# What the heck is a Pawl?



## novice (Feb 2, 2011)

I read about a fix for buzzing locos and they mention "bending" the pawl.

Can someone tell me what the heck a pawl is and what I should be looking for?

Thanks in advance.


----------



## T-Man (May 16, 2008)

The hook that turns the drum.
In general a piece that moves and locks as in a rachet or an extensdion ladder.

The reverse units can be noisy especially at idle. If it works I wouldn't bother. You can change it out but the fun is hearing it work. It may quiet down with use or your hearing will just get worse.

You have asked a lot about general things when do we get to see these Gems?


----------



## novice (Feb 2, 2011)

I'm posting pics as we speak - I've posted my layout pics here:

http://www.modeltrainforum.com/showthread.php?t=6449&page=3

Pics of trains coming today


----------



## tjcruiser (Jan 10, 2010)

Nov,

On another recent thread, some guys (John, Bruce?) shared a tip about quieting noisy e-units by placing a tiny soft rubber or foam sticky bumper on top of the e-unit plunger. I haven't tried that myself, but it seems like a good idea.

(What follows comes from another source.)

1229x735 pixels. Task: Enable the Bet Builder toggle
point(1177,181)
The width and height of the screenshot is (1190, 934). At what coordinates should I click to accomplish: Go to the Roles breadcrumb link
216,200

One would have to disassemble the e-unit to install that, though.

In the very bottom-right of my photo in this post, you can see a disassembled e-unit and the plunger rod with attached "pawl" hand that engages the teeth on the e-unit drum ...

http://www.modeltrainforum.com/showpost.php?p=59190&postcount=23

TJ


----------



## gunrunnerjohn (Nov 10, 2010)

That was me, but you're correct, I already had it apart so it wasn't a big deal.


----------